### Your assignment:
Within the records, find every line that includes the word "corner" and copy it.

*** Opening Data supplied ***

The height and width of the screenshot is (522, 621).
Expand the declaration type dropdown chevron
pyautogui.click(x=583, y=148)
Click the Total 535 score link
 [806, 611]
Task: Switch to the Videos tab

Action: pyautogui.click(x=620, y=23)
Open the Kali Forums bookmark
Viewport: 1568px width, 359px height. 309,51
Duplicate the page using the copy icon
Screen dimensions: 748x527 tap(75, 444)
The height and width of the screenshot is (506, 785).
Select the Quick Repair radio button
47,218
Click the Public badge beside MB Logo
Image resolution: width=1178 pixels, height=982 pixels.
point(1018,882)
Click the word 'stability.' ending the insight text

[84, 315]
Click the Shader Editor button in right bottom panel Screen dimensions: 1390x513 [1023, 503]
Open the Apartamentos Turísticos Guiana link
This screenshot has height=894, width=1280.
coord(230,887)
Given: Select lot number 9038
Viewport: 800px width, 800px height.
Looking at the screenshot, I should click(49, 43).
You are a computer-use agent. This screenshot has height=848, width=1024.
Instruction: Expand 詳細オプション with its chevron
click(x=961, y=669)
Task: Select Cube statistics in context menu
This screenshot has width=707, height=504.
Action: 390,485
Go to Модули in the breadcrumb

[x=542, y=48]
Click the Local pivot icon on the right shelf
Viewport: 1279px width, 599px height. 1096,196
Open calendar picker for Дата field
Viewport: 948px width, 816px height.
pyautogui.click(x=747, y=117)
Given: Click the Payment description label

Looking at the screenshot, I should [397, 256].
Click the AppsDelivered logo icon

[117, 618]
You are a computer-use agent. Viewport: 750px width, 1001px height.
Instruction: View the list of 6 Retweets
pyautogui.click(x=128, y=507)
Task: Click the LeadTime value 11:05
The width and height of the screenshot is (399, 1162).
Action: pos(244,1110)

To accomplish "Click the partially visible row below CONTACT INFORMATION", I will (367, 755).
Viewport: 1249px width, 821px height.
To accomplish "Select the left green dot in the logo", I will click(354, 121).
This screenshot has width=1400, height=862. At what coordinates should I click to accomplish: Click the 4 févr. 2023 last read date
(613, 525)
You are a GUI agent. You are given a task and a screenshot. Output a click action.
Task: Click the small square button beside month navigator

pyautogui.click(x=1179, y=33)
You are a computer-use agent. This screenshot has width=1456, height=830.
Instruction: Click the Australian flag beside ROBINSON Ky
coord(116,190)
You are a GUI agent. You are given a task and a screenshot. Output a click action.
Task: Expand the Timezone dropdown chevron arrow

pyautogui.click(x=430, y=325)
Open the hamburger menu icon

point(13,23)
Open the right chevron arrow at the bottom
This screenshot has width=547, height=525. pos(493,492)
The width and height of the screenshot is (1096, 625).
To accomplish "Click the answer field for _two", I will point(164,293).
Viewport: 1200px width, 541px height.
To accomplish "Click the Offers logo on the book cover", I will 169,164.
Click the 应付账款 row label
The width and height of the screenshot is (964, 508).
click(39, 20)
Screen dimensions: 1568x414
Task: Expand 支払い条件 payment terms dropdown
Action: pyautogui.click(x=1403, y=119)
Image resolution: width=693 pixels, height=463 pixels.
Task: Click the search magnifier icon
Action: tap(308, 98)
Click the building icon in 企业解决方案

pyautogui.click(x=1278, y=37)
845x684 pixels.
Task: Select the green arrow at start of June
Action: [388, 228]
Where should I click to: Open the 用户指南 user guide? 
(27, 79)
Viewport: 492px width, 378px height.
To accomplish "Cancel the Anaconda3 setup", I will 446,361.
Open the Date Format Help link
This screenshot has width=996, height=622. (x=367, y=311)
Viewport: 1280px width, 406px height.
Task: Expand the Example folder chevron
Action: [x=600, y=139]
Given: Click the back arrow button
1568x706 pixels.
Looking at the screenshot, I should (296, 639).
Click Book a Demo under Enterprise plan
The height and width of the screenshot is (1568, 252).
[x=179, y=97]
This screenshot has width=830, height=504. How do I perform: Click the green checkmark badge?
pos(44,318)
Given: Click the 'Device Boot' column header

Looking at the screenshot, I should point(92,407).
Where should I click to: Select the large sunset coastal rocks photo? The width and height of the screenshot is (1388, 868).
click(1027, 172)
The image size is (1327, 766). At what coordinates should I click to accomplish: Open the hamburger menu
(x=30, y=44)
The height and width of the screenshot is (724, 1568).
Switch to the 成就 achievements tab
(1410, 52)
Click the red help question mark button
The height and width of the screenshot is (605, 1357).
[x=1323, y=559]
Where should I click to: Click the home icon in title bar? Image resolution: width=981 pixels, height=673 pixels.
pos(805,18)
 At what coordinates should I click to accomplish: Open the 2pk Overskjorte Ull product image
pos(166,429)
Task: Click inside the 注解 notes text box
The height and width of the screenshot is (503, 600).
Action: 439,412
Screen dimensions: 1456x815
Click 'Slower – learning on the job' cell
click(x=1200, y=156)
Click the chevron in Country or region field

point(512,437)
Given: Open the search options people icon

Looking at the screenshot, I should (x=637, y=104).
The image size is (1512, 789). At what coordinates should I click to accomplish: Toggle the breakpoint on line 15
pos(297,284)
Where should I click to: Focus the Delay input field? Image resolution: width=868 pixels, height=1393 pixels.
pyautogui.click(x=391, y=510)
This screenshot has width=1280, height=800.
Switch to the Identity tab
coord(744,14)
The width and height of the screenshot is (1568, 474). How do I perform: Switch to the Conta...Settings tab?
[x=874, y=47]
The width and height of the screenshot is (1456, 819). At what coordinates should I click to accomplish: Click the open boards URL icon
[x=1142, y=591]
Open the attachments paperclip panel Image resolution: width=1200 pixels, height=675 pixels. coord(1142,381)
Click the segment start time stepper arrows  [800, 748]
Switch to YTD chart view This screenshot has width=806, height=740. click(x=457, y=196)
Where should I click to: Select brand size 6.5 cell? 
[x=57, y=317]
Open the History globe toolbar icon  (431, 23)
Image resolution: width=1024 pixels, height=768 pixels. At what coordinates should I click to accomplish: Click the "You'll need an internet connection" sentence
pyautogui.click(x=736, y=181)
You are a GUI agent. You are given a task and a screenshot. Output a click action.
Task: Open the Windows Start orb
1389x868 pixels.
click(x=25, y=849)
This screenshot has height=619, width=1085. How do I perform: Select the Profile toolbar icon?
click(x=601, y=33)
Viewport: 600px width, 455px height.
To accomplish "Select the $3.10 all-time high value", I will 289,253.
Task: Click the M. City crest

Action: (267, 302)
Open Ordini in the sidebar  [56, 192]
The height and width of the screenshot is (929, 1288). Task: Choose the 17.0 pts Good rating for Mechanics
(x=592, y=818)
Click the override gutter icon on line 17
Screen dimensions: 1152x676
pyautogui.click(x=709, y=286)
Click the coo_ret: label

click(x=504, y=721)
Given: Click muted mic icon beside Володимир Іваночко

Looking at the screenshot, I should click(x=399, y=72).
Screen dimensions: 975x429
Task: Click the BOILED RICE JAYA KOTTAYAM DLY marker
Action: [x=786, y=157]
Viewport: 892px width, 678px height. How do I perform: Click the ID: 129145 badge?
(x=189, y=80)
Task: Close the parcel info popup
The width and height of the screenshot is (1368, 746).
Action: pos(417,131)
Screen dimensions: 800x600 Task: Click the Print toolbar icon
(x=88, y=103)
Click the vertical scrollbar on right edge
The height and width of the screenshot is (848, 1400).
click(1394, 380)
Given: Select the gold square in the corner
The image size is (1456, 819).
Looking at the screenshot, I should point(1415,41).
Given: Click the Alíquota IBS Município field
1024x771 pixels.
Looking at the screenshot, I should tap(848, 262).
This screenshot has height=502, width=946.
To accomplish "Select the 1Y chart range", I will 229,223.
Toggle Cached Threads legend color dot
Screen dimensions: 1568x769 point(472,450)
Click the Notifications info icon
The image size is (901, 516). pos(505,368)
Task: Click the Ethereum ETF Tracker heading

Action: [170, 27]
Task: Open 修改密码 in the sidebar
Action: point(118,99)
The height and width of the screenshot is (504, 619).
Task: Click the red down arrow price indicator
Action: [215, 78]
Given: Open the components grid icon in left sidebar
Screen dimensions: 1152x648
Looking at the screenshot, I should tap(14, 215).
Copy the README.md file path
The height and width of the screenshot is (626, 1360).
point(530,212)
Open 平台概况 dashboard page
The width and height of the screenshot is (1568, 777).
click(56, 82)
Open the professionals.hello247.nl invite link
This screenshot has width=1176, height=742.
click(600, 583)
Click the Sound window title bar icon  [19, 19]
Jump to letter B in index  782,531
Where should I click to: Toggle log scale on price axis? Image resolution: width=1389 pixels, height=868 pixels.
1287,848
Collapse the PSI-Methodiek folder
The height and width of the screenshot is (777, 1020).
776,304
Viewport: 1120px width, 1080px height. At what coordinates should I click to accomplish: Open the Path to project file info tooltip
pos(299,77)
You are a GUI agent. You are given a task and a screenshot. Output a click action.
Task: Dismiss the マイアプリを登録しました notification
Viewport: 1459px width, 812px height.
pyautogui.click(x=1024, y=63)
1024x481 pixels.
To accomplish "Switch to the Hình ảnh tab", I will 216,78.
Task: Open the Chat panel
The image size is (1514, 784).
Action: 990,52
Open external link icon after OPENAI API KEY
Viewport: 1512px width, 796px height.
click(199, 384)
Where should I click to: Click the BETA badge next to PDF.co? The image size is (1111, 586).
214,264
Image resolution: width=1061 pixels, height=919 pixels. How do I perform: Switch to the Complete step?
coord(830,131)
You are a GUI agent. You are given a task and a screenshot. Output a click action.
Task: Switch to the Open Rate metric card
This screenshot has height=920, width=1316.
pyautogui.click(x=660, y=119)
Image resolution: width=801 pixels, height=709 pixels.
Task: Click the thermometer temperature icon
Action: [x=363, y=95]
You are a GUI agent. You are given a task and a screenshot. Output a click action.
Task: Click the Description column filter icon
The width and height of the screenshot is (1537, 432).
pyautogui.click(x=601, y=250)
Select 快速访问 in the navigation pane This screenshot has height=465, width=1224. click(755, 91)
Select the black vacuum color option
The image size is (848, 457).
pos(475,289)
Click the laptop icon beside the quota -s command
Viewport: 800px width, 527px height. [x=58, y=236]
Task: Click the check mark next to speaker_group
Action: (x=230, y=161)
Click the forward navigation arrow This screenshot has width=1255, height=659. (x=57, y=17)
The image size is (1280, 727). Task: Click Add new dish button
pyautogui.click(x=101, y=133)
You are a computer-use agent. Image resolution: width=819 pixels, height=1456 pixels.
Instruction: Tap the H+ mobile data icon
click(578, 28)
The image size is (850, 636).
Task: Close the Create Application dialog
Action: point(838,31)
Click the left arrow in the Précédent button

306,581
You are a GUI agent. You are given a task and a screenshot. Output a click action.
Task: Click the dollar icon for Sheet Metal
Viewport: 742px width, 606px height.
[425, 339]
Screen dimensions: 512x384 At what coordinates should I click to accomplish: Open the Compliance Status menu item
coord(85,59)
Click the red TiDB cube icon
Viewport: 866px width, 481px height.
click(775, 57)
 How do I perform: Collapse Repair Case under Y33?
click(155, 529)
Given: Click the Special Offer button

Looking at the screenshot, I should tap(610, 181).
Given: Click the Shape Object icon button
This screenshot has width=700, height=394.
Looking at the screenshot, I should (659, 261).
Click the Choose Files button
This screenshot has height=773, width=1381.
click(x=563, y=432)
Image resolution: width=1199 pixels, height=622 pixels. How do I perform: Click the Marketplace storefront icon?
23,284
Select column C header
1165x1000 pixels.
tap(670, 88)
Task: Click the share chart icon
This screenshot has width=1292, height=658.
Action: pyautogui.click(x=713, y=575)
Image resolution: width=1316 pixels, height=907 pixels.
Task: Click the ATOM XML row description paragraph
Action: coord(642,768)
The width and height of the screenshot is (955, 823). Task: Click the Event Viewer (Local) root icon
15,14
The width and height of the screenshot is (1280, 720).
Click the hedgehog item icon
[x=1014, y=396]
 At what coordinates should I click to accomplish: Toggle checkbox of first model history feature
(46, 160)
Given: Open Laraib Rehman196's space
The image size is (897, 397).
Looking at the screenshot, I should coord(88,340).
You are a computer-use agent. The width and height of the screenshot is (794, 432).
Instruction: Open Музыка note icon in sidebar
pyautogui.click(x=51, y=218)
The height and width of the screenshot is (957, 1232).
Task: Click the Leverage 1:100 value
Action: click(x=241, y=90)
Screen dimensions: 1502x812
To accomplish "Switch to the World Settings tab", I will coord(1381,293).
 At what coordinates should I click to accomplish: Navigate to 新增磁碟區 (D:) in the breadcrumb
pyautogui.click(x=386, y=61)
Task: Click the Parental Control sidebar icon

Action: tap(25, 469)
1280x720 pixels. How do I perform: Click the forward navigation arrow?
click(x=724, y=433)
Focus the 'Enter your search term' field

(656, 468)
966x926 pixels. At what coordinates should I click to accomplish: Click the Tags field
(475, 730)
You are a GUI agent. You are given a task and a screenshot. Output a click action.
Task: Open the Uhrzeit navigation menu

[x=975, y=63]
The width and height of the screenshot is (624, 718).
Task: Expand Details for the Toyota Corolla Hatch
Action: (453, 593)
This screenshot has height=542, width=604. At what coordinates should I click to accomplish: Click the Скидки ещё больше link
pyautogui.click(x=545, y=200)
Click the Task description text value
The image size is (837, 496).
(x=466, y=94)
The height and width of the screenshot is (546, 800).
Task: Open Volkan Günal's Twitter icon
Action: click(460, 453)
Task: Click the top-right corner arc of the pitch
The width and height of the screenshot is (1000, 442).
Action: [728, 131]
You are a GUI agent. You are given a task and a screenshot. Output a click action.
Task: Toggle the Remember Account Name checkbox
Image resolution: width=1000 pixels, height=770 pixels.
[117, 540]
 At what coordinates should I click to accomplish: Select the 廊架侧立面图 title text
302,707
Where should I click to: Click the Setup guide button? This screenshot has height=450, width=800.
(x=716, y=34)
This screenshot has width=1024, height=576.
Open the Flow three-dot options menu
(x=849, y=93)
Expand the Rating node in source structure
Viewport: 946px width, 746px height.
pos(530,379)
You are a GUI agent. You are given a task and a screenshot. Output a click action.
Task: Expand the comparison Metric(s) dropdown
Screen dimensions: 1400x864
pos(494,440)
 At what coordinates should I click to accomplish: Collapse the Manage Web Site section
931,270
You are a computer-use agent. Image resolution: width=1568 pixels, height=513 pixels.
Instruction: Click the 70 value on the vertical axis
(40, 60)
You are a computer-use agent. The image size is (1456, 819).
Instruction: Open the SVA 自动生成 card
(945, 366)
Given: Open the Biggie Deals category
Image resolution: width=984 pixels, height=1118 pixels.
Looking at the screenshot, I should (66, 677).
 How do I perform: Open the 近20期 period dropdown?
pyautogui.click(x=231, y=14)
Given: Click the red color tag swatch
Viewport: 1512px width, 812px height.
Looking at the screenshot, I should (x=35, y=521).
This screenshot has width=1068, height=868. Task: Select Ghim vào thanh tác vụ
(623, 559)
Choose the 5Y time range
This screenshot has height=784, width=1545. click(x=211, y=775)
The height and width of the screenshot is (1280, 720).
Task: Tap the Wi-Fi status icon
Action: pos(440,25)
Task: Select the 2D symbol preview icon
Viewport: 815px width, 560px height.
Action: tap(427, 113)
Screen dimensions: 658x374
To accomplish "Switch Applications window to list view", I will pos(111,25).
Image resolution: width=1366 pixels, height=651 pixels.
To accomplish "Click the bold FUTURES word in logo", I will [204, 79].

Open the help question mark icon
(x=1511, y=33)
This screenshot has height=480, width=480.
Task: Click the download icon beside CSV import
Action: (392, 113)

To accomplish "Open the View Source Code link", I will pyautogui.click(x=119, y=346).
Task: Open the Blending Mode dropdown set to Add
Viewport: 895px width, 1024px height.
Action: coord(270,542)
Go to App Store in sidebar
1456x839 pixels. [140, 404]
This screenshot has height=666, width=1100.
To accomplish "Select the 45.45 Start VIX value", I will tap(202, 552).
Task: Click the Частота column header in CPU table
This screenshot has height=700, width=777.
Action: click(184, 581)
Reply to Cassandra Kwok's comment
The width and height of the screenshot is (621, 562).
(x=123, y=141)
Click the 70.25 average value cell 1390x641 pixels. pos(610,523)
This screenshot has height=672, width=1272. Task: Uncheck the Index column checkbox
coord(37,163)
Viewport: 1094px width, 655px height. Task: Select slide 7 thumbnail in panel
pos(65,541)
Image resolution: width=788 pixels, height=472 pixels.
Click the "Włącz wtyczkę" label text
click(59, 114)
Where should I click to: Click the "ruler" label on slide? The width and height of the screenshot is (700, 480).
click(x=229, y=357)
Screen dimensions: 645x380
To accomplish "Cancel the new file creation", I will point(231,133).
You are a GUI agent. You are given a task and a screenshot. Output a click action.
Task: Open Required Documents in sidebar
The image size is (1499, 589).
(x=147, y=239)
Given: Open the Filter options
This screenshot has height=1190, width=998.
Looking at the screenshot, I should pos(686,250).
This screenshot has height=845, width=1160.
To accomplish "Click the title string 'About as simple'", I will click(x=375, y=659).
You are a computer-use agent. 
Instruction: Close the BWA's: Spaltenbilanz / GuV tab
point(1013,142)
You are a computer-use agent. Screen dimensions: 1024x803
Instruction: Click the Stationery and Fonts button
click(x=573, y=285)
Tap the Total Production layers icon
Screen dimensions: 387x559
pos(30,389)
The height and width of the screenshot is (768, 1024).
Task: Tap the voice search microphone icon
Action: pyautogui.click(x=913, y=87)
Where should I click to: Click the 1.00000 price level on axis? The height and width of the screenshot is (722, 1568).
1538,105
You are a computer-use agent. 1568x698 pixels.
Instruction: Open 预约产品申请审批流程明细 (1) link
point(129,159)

*** Closing Data supplied ***

### Answer to this exercise:
Given: Select the gold square in the corner
Task: Click the top-right corner arc of the pitch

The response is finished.